En même temps, le paradis est nettement séparé du lieu de vie et y accéder n’est pas possible pour tous ; Emily Dickinson assure, avec humour ?, qu’elle « harcèlera Dieu » pour qu’un de ses proches (présent par le pronom te) puisse y entrer. Mais ce lieu, qui devrait être celui d’un bonheur sans faille semble en réalité se révéler être un lieu d’ennui : aucune aspérité et le mouvement du temps n’y existe plus. On peut souffrir de ne pas trouver sa place « Ici-Bas » pourtant et écrire « Je n’aime pas le Paradis // Parce que c’est Dimanche tout le temps. » Les échanges, nécessaires pour se reconnaître comme personne, ne sont que dans la vie quotidienne, ils s’inscrivent dans le temps, par une parole sans limite, sans autre objectif que d’écouter et de répondre :

 

Nous parlions comme font les Filles —

Avec Passion — et tard —

Nous spéculions sur toutes choses, sauf la Tombe —

Pas notre affaire —

 

L’"affaire" était de devenir Femme et non pas candidate au paradis.

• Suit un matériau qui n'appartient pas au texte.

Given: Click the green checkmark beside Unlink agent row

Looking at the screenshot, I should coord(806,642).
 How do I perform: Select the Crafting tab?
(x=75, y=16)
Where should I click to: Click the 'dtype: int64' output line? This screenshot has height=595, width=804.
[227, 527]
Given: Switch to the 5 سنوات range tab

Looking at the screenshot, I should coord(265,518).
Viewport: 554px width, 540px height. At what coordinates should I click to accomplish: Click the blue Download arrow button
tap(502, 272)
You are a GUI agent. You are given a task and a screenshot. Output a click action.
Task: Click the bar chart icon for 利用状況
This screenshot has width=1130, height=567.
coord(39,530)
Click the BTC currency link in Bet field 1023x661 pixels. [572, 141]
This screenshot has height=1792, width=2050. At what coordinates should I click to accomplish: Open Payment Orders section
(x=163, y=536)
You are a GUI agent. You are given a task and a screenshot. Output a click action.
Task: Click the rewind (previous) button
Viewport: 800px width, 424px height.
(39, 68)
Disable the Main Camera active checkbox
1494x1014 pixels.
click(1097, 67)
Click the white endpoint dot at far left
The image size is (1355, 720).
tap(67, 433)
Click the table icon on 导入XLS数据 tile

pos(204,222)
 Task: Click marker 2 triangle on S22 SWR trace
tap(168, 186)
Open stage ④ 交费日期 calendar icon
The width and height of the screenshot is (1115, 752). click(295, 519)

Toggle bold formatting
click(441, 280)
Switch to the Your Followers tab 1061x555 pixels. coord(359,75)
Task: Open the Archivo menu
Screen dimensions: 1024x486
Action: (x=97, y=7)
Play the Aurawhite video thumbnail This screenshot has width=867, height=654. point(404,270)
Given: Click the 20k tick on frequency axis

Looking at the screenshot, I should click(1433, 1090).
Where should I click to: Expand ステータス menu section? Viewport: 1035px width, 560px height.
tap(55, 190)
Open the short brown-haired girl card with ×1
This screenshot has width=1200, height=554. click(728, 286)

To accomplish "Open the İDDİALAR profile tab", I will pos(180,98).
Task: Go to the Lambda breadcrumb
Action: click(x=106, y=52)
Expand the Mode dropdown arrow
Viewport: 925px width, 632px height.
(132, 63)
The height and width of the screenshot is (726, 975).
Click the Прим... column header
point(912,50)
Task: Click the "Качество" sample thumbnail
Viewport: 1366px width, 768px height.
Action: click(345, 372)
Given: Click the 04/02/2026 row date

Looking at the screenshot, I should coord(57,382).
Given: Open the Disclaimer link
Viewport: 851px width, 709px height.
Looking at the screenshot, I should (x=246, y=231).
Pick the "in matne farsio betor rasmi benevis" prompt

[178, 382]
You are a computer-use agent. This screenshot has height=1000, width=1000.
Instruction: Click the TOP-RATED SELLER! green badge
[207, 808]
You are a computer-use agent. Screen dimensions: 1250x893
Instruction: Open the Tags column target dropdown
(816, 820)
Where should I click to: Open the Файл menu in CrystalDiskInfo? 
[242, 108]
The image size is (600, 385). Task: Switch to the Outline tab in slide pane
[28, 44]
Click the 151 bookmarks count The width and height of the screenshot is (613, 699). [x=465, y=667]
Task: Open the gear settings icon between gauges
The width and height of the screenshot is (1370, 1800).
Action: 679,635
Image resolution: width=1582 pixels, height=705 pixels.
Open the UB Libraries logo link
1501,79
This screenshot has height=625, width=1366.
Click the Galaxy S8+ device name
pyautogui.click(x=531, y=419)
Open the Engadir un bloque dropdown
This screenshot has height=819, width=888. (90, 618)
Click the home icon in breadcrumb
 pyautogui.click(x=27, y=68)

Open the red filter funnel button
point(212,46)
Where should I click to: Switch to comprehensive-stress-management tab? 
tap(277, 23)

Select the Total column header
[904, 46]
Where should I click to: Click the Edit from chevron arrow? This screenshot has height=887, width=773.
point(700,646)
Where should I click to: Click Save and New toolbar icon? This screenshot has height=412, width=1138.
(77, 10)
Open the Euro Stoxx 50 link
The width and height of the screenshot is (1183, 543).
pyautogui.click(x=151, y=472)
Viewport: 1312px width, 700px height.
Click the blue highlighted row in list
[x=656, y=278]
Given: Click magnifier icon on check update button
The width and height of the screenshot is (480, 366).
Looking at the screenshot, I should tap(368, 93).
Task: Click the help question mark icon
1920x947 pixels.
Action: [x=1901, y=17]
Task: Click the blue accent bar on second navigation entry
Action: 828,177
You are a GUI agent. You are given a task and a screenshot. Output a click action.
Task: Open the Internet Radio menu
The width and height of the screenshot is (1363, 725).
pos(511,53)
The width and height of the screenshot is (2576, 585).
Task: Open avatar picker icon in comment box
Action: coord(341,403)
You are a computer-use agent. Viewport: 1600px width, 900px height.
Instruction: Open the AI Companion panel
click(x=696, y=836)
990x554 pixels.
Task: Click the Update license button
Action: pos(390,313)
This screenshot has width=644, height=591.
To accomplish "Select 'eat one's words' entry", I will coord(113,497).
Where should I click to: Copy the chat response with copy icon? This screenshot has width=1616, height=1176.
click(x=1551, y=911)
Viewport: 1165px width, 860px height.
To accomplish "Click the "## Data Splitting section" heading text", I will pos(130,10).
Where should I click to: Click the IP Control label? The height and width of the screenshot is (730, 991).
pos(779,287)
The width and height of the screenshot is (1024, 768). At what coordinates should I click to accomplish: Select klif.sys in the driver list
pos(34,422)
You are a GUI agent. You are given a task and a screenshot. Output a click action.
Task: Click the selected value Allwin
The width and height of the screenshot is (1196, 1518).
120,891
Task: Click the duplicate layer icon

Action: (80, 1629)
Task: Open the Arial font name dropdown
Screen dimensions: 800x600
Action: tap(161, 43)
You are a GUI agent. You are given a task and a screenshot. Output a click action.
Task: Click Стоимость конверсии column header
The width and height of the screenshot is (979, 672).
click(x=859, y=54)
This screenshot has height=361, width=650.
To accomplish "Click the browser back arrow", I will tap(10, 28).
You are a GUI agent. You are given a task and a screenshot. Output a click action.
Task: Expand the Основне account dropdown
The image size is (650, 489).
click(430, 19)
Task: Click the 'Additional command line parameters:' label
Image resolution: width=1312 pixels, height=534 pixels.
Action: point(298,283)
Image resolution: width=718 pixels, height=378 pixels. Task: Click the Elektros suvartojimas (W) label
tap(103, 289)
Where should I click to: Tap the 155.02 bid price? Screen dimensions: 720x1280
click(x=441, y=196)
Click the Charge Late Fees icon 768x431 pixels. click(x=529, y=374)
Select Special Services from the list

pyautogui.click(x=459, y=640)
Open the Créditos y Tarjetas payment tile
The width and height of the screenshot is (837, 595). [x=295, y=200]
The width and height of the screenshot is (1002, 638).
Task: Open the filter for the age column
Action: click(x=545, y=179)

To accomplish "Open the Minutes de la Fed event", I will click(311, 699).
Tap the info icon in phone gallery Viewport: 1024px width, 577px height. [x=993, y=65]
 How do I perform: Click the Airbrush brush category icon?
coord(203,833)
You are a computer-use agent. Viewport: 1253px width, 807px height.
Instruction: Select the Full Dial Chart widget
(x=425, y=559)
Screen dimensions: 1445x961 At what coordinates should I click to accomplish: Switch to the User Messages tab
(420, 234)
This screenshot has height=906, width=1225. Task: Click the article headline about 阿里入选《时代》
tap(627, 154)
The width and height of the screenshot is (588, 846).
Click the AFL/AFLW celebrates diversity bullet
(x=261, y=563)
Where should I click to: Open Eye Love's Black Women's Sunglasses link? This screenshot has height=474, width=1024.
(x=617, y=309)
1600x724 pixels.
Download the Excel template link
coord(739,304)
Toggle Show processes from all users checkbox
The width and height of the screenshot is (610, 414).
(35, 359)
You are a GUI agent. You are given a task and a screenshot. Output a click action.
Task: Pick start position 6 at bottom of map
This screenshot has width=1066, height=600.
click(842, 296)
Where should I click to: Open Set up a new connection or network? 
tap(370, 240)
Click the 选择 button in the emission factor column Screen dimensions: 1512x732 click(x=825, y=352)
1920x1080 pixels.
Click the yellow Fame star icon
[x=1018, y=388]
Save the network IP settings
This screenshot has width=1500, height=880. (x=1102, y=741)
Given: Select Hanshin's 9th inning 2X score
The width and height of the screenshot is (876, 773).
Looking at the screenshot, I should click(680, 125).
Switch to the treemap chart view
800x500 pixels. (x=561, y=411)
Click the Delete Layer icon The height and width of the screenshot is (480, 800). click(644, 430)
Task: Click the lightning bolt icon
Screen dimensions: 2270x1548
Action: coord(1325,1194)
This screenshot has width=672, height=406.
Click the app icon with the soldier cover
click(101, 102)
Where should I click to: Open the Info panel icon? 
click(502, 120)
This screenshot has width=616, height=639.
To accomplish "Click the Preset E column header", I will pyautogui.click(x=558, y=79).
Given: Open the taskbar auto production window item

On peut isoler des poèmes sans ambiguïté quant au désir d’une "autre vie", bien que l’absence de durée, de rupture dans le temps soit donnée comme inacceptable, ou peut-être ne faudrait-il qu’une « goutte de Paradis » ? On peut lire aussi les variations autour de la mort et du paradis comme des tentatives d’explorer par les mots ce qui restera l’indicible, l’inconnaissable. Tout ce qui peut être écrit n’évitera pas finalement le « Mais, et alors ? » qui clôt chacune des trois strophes d’un poème. La première :

 

                       Je me dis nous pourrions mourir —

La plus grande Vitalité

Ne peut surpasser la Ruine,

Mais, et alors ?

 

Ce choix peut être lu, bien heureusement, de diverses façons et on appréciera les remarques de Marine Riguet qui terminent l’ensemble. Et l’on attendra patiemment une nouvelle traduction de François Heusbourg : le texte original en regard permet de comprendre la difficulté d’être au plus près du texte d’Emily Dickinson.